Huntington and its subsidiaries are also subject to various regulatory requirements that impose restrictions on cash, debt, and
dividends. The Bank is required to maintain cash reserves based on the level of certain of its deposits. This reserve requirement may be
met by holding cash in banking offices or on deposit at the Federal Reserve Bank. During 2003 and 2002, the average balance of these
deposits were $66.6 million and $70.0 million, respectively.
Under current Federal Reserve regulations, the Bank is limited as to the amount and type of loans it may make to the parent company
and non-bank subsidiaries. At December 31, 2003, the Bank could lend $298.3 million to a single affiliate, subject to the qualifying
collateral requirements defined in the regulations.
Dividends from the Bank are one of the major sources of funds for Huntington. These funds aid the parent company in the payment of
dividends to shareholders, expenses, and other obligations. Payment of dividends to the parent company is subject to various legal and
regulatory limitations. Regulatory approval is required prior to the declaration of any dividends in excess of available retained earnings.

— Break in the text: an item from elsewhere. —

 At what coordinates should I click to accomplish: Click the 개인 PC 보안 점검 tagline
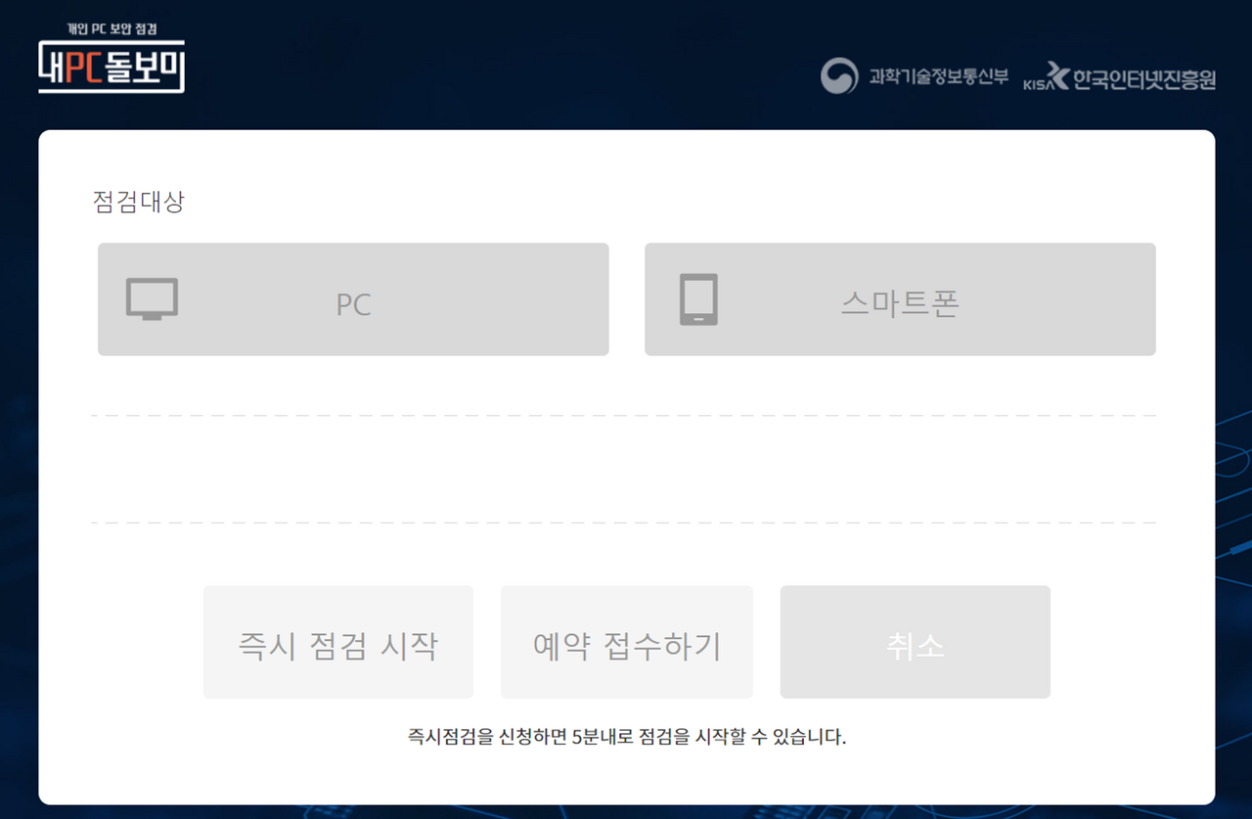(x=112, y=30)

The amount of dividends that may be declared without regulatory approval is further limited to the sum of net income for the current
year and retained net income for the preceding two years, less any required transfers to surplus or common stock. The Bank could
declare, without regulatory approval, dividends in 2004 of approximately $332.7 million plus an additional amount equal to its net
income through the date of declaration in 2004.